§ What you need to do: The data below holds a line containing "Given: Expand the Samples count dropdown" and a line containing "Viewport: 737px width, 372px height."; please quote exactly those two lines and every line between them, and nothing else.
___ Exercise input
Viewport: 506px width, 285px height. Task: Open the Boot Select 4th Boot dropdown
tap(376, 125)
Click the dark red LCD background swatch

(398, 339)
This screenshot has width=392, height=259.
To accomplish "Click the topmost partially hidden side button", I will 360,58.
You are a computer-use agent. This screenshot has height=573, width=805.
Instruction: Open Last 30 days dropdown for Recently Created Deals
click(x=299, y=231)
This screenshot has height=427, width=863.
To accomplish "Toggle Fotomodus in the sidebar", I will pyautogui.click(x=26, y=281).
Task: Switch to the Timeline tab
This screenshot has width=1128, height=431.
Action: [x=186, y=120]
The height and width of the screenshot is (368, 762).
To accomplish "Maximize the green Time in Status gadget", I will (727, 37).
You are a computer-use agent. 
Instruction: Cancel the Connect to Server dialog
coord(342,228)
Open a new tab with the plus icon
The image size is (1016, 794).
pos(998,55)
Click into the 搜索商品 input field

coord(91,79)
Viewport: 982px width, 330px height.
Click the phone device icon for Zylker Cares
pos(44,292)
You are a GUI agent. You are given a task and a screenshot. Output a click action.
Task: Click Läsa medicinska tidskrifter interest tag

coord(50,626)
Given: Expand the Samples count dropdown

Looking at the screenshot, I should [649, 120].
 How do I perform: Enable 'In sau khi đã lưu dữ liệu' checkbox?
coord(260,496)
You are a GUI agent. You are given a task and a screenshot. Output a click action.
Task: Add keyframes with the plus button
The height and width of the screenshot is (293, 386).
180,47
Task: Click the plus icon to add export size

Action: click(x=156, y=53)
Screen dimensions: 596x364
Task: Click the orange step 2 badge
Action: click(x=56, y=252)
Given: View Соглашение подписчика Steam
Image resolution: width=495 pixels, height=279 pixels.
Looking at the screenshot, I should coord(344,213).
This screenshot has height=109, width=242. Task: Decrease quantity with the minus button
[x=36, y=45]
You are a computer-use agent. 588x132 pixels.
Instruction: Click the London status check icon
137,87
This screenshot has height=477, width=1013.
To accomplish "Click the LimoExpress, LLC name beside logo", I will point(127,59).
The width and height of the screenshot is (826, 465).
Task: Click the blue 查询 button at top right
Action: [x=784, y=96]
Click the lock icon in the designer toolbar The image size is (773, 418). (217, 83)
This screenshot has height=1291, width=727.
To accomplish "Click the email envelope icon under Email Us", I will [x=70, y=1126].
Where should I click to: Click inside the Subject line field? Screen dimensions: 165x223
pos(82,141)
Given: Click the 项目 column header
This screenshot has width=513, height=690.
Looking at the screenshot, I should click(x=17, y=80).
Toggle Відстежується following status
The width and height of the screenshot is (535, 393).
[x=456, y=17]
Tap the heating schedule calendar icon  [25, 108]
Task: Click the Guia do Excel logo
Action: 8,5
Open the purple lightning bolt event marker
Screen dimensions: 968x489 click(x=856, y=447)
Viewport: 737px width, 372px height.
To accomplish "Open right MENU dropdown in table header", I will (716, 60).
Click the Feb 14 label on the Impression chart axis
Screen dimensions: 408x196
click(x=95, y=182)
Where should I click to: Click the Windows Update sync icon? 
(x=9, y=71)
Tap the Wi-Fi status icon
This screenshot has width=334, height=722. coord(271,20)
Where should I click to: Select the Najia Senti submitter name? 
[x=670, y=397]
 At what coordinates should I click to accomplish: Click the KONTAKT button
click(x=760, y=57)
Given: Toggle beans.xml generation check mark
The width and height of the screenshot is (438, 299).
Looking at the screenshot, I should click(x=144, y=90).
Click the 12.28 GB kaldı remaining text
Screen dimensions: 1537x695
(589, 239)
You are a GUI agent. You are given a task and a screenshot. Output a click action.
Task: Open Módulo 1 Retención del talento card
______
§ Solution to this exercise:
Given: Expand the Samples count dropdown

Looking at the screenshot, I should [649, 120].
 How do I perform: Enable 'In sau khi đã lưu dữ liệu' checkbox?
coord(260,496)
You are a GUI agent. You are given a task and a screenshot. Output a click action.
Task: Add keyframes with the plus button
The height and width of the screenshot is (293, 386).
180,47
Task: Click the plus icon to add export size

Action: click(x=156, y=53)
Screen dimensions: 596x364
Task: Click the orange step 2 badge
Action: click(x=56, y=252)
Given: View Соглашение подписчика Steam
Image resolution: width=495 pixels, height=279 pixels.
Looking at the screenshot, I should coord(344,213).
This screenshot has height=109, width=242. Task: Decrease quantity with the minus button
[x=36, y=45]
You are a computer-use agent. 588x132 pixels.
Instruction: Click the London status check icon
137,87
This screenshot has height=477, width=1013.
To accomplish "Click the LimoExpress, LLC name beside logo", I will point(127,59).
The width and height of the screenshot is (826, 465).
Task: Click the blue 查询 button at top right
Action: [x=784, y=96]
Click the lock icon in the designer toolbar The image size is (773, 418). (217, 83)
This screenshot has height=1291, width=727.
To accomplish "Click the email envelope icon under Email Us", I will [x=70, y=1126].
Where should I click to: Click inside the Subject line field? Screen dimensions: 165x223
pos(82,141)
Given: Click the 项目 column header
This screenshot has width=513, height=690.
Looking at the screenshot, I should click(x=17, y=80).
Toggle Відстежується following status
The width and height of the screenshot is (535, 393).
[x=456, y=17]
Tap the heating schedule calendar icon  [25, 108]
Task: Click the Guia do Excel logo
Action: 8,5
Open the purple lightning bolt event marker
Screen dimensions: 968x489 click(x=856, y=447)
Viewport: 737px width, 372px height.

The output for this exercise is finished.